§ **What is needed**: Return every record in full. Match each one exactly.

§ **Task inputs**:
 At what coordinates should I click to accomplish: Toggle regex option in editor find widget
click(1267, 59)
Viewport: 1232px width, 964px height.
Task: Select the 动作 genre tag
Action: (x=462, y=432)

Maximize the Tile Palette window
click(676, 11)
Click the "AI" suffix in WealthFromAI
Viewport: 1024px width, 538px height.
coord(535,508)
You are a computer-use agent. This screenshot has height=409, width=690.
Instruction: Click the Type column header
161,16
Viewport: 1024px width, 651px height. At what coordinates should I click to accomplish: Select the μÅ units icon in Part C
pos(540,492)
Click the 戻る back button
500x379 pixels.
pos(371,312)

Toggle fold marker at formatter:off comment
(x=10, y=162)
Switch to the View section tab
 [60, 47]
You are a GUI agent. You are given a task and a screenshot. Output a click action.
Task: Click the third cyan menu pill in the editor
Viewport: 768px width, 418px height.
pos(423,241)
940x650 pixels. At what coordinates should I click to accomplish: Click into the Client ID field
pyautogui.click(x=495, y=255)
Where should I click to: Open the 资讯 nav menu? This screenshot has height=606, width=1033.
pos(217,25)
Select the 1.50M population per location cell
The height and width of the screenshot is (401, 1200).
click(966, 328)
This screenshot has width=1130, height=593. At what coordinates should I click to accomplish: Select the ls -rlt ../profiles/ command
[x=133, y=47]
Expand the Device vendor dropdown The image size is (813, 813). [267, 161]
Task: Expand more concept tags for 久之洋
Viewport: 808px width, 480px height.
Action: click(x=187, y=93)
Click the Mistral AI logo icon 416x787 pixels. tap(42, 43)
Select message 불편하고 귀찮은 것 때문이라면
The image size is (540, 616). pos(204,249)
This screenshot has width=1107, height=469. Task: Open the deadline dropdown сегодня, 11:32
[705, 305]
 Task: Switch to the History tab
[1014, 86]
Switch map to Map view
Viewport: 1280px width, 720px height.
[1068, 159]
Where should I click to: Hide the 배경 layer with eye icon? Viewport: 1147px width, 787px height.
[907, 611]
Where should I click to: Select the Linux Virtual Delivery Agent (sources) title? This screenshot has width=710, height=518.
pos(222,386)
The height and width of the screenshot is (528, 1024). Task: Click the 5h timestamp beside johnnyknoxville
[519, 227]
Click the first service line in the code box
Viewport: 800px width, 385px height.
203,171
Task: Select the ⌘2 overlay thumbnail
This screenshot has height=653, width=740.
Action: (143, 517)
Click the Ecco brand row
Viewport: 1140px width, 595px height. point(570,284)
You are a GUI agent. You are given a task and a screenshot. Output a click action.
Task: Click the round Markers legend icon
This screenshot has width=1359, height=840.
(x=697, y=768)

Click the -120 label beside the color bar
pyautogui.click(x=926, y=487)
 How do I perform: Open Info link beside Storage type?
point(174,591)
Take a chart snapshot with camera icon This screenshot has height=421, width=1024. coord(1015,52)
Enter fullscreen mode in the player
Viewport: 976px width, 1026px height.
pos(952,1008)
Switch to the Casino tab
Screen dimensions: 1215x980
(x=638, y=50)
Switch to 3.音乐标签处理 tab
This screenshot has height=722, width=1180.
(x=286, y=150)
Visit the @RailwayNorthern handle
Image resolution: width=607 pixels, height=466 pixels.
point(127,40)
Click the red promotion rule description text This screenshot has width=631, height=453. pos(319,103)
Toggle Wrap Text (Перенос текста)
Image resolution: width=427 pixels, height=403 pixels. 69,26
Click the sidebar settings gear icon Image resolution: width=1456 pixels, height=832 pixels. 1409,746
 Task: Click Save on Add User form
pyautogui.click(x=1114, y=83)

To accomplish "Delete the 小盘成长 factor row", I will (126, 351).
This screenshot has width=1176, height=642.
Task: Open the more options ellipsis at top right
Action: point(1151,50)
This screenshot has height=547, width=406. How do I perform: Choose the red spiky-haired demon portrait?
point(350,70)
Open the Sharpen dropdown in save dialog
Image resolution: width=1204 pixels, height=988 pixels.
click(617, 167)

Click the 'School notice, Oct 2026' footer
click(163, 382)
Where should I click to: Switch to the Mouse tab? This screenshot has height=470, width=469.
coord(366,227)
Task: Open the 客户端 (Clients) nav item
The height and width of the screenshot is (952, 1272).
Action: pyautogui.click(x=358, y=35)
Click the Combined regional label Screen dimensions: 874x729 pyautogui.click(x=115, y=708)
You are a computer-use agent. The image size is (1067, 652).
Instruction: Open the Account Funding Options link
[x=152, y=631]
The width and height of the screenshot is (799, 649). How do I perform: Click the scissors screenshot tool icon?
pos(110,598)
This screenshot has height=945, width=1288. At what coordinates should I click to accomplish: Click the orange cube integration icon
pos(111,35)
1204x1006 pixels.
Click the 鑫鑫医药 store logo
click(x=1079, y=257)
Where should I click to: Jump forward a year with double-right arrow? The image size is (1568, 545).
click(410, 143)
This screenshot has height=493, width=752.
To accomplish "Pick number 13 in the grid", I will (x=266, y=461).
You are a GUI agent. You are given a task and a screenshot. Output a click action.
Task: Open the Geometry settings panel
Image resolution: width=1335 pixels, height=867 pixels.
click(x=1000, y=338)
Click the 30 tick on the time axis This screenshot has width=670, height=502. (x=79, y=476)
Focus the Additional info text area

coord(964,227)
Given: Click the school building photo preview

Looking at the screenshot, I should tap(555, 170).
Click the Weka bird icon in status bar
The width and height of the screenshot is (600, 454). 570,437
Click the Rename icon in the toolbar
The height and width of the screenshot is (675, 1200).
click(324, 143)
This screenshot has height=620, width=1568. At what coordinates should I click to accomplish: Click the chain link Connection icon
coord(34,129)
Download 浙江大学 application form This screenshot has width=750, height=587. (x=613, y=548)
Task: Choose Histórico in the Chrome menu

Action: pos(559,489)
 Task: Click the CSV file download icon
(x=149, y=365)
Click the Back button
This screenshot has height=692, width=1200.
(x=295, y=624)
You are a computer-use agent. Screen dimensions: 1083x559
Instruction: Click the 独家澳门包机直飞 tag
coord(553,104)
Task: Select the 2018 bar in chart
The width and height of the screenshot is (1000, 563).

§ **Task answer**:
 At what coordinates should I click to accomplish: Toggle regex option in editor find widget
click(1267, 59)
Viewport: 1232px width, 964px height.
Task: Select the 动作 genre tag
Action: (x=462, y=432)

Maximize the Tile Palette window
click(676, 11)
Click the "AI" suffix in WealthFromAI
Viewport: 1024px width, 538px height.
coord(535,508)
You are a computer-use agent. This screenshot has height=409, width=690.
Instruction: Click the Type column header
161,16
Viewport: 1024px width, 651px height. At what coordinates should I click to accomplish: Select the μÅ units icon in Part C
pos(540,492)
Click the 戻る back button
500x379 pixels.
pos(371,312)

Toggle fold marker at formatter:off comment
(x=10, y=162)
Switch to the View section tab
 [60, 47]
You are a GUI agent. You are given a task and a screenshot. Output a click action.
Task: Click the third cyan menu pill in the editor
Viewport: 768px width, 418px height.
pos(423,241)
940x650 pixels. At what coordinates should I click to accomplish: Click into the Client ID field
pyautogui.click(x=495, y=255)
Where should I click to: Open the 资讯 nav menu? This screenshot has height=606, width=1033.
pos(217,25)
Select the 1.50M population per location cell
The height and width of the screenshot is (401, 1200).
click(966, 328)
This screenshot has width=1130, height=593. At what coordinates should I click to accomplish: Select the ls -rlt ../profiles/ command
[x=133, y=47]
Expand the Device vendor dropdown The image size is (813, 813). [267, 161]
Task: Expand more concept tags for 久之洋
Viewport: 808px width, 480px height.
Action: click(x=187, y=93)
Click the Mistral AI logo icon 416x787 pixels. tap(42, 43)
Select message 불편하고 귀찮은 것 때문이라면
The image size is (540, 616). pos(204,249)
This screenshot has width=1107, height=469. Task: Open the deadline dropdown сегодня, 11:32
[705, 305]
 Task: Switch to the History tab
[1014, 86]
Switch map to Map view
Viewport: 1280px width, 720px height.
[1068, 159]
Where should I click to: Hide the 배경 layer with eye icon? Viewport: 1147px width, 787px height.
[907, 611]
Where should I click to: Select the Linux Virtual Delivery Agent (sources) title? This screenshot has width=710, height=518.
pos(222,386)
The height and width of the screenshot is (528, 1024). Task: Click the 5h timestamp beside johnnyknoxville
[519, 227]
Click the first service line in the code box
Viewport: 800px width, 385px height.
203,171
Task: Select the ⌘2 overlay thumbnail
This screenshot has height=653, width=740.
Action: (143, 517)
Click the Ecco brand row
Viewport: 1140px width, 595px height. point(570,284)
You are a GUI agent. You are given a task and a screenshot. Output a click action.
Task: Click the round Markers legend icon
This screenshot has width=1359, height=840.
(x=697, y=768)

Click the -120 label beside the color bar
pyautogui.click(x=926, y=487)
 How do I perform: Open Info link beside Storage type?
point(174,591)
Take a chart snapshot with camera icon This screenshot has height=421, width=1024. coord(1015,52)
Enter fullscreen mode in the player
Viewport: 976px width, 1026px height.
pos(952,1008)
Switch to the Casino tab
Screen dimensions: 1215x980
(x=638, y=50)
Switch to 3.音乐标签处理 tab
This screenshot has height=722, width=1180.
(x=286, y=150)
Visit the @RailwayNorthern handle
Image resolution: width=607 pixels, height=466 pixels.
point(127,40)
Click the red promotion rule description text This screenshot has width=631, height=453. pos(319,103)
Toggle Wrap Text (Перенос текста)
Image resolution: width=427 pixels, height=403 pixels. 69,26
Click the sidebar settings gear icon Image resolution: width=1456 pixels, height=832 pixels. 1409,746
 Task: Click Save on Add User form
pyautogui.click(x=1114, y=83)

To accomplish "Delete the 小盘成长 factor row", I will (126, 351).
This screenshot has width=1176, height=642.
Task: Open the more options ellipsis at top right
Action: point(1151,50)
This screenshot has height=547, width=406. How do I perform: Choose the red spiky-haired demon portrait?
point(350,70)
Open the Sharpen dropdown in save dialog
Image resolution: width=1204 pixels, height=988 pixels.
click(617, 167)

Click the 'School notice, Oct 2026' footer
click(163, 382)
Where should I click to: Switch to the Mouse tab? This screenshot has height=470, width=469.
coord(366,227)
Task: Open the 客户端 (Clients) nav item
The height and width of the screenshot is (952, 1272).
Action: pyautogui.click(x=358, y=35)
Click the Combined regional label Screen dimensions: 874x729 pyautogui.click(x=115, y=708)
You are a computer-use agent. The image size is (1067, 652).
Instruction: Open the Account Funding Options link
[x=152, y=631]
The width and height of the screenshot is (799, 649). How do I perform: Click the scissors screenshot tool icon?
pos(110,598)
This screenshot has height=945, width=1288. At what coordinates should I click to accomplish: Click the orange cube integration icon
pos(111,35)
1204x1006 pixels.
Click the 鑫鑫医药 store logo
click(x=1079, y=257)
Where should I click to: Jump forward a year with double-right arrow? The image size is (1568, 545).
click(410, 143)
This screenshot has height=493, width=752.
To accomplish "Pick number 13 in the grid", I will (x=266, y=461).
You are a GUI agent. You are given a task and a screenshot. Output a click action.
Task: Open the Geometry settings panel
Image resolution: width=1335 pixels, height=867 pixels.
click(x=1000, y=338)
Click the 30 tick on the time axis This screenshot has width=670, height=502. (x=79, y=476)
Focus the Additional info text area

coord(964,227)
Given: Click the school building photo preview

Looking at the screenshot, I should tap(555, 170).
Click the Weka bird icon in status bar
The width and height of the screenshot is (600, 454). 570,437
Click the Rename icon in the toolbar
The height and width of the screenshot is (675, 1200).
click(324, 143)
This screenshot has height=620, width=1568. At what coordinates should I click to accomplish: Click the chain link Connection icon
coord(34,129)
Download 浙江大学 application form This screenshot has width=750, height=587. (x=613, y=548)
Task: Choose Histórico in the Chrome menu

Action: pos(559,489)
 Task: Click the CSV file download icon
(x=149, y=365)
Click the Back button
This screenshot has height=692, width=1200.
(x=295, y=624)
You are a computer-use agent. Screen dimensions: 1083x559
Instruction: Click the 独家澳门包机直飞 tag
coord(553,104)
Task: Select the 2018 bar in chart
The width and height of the screenshot is (1000, 563).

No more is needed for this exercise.